*** Opening of Supplied data ***

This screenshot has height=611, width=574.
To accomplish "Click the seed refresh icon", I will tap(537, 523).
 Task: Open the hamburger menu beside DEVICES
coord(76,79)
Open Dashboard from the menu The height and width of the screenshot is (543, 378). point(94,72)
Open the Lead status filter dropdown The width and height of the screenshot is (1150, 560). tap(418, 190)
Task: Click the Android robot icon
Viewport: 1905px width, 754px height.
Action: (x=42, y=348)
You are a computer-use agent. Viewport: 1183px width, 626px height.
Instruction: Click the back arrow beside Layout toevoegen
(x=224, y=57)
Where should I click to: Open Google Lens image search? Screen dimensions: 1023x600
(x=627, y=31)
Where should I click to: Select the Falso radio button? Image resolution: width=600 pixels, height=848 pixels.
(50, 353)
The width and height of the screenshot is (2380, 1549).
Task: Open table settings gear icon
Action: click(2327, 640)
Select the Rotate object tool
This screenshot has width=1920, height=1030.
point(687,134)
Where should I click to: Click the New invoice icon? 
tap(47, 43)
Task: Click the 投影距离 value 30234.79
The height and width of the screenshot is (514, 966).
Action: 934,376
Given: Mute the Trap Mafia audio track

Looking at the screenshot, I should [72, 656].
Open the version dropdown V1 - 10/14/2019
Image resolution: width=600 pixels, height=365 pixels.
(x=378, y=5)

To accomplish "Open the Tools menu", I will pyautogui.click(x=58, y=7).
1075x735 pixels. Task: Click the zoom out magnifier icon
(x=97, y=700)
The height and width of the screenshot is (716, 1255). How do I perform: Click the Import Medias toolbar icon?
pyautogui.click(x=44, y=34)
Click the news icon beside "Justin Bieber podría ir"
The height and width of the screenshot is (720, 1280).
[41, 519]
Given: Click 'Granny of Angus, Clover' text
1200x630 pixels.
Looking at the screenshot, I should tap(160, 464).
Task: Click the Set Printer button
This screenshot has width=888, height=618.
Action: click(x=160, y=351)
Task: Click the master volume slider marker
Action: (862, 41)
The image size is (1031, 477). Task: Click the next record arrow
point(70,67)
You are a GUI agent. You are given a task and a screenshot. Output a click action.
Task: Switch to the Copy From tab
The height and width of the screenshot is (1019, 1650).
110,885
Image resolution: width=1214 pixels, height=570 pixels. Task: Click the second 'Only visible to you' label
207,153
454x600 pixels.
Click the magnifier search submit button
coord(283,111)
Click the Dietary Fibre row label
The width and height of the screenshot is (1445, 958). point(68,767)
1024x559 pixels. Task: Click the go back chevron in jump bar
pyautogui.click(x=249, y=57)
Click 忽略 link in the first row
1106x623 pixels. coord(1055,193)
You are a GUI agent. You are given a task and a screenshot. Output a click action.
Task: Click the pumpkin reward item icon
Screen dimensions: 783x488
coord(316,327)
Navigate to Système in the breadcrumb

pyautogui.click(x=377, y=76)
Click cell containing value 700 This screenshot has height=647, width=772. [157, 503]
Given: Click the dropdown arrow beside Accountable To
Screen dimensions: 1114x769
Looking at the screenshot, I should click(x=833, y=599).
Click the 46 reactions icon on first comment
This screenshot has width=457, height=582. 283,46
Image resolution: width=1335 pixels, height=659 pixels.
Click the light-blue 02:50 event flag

*** Close of Supplied data ***

→ Brief
Extract the data in full. Keep it word for word.

→ Answer below
This screenshot has height=611, width=574.
To accomplish "Click the seed refresh icon", I will tap(537, 523).
 Task: Open the hamburger menu beside DEVICES
coord(76,79)
Open Dashboard from the menu The height and width of the screenshot is (543, 378). point(94,72)
Open the Lead status filter dropdown The width and height of the screenshot is (1150, 560). tap(418, 190)
Task: Click the Android robot icon
Viewport: 1905px width, 754px height.
Action: (x=42, y=348)
You are a computer-use agent. Viewport: 1183px width, 626px height.
Instruction: Click the back arrow beside Layout toevoegen
(x=224, y=57)
Where should I click to: Open Google Lens image search? Screen dimensions: 1023x600
(x=627, y=31)
Where should I click to: Select the Falso radio button? Image resolution: width=600 pixels, height=848 pixels.
(50, 353)
The width and height of the screenshot is (2380, 1549).
Task: Open table settings gear icon
Action: click(2327, 640)
Select the Rotate object tool
This screenshot has width=1920, height=1030.
point(687,134)
Where should I click to: Click the New invoice icon? 
tap(47, 43)
Task: Click the 投影距离 value 30234.79
The height and width of the screenshot is (514, 966).
Action: 934,376
Given: Mute the Trap Mafia audio track

Looking at the screenshot, I should [72, 656].
Open the version dropdown V1 - 10/14/2019
Image resolution: width=600 pixels, height=365 pixels.
(x=378, y=5)

To accomplish "Open the Tools menu", I will pyautogui.click(x=58, y=7).
1075x735 pixels. Task: Click the zoom out magnifier icon
(x=97, y=700)
The height and width of the screenshot is (716, 1255). How do I perform: Click the Import Medias toolbar icon?
pyautogui.click(x=44, y=34)
Click the news icon beside "Justin Bieber podría ir"
The height and width of the screenshot is (720, 1280).
[41, 519]
Given: Click 'Granny of Angus, Clover' text
1200x630 pixels.
Looking at the screenshot, I should tap(160, 464).
Task: Click the Set Printer button
This screenshot has width=888, height=618.
Action: click(x=160, y=351)
Task: Click the master volume slider marker
Action: (862, 41)
The image size is (1031, 477). Task: Click the next record arrow
point(70,67)
You are a GUI agent. You are given a task and a screenshot. Output a click action.
Task: Switch to the Copy From tab
The height and width of the screenshot is (1019, 1650).
110,885
Image resolution: width=1214 pixels, height=570 pixels. Task: Click the second 'Only visible to you' label
207,153
454x600 pixels.
Click the magnifier search submit button
coord(283,111)
Click the Dietary Fibre row label
The width and height of the screenshot is (1445, 958). point(68,767)
1024x559 pixels. Task: Click the go back chevron in jump bar
pyautogui.click(x=249, y=57)
Click 忽略 link in the first row
1106x623 pixels. coord(1055,193)
You are a GUI agent. You are given a task and a screenshot. Output a click action.
Task: Click the pumpkin reward item icon
Screen dimensions: 783x488
coord(316,327)
Navigate to Système in the breadcrumb

pyautogui.click(x=377, y=76)
Click cell containing value 700 This screenshot has height=647, width=772. [157, 503]
Given: Click the dropdown arrow beside Accountable To
Screen dimensions: 1114x769
Looking at the screenshot, I should click(x=833, y=599).
Click the 46 reactions icon on first comment
This screenshot has width=457, height=582. 283,46
Image resolution: width=1335 pixels, height=659 pixels.
Click the light-blue 02:50 event flag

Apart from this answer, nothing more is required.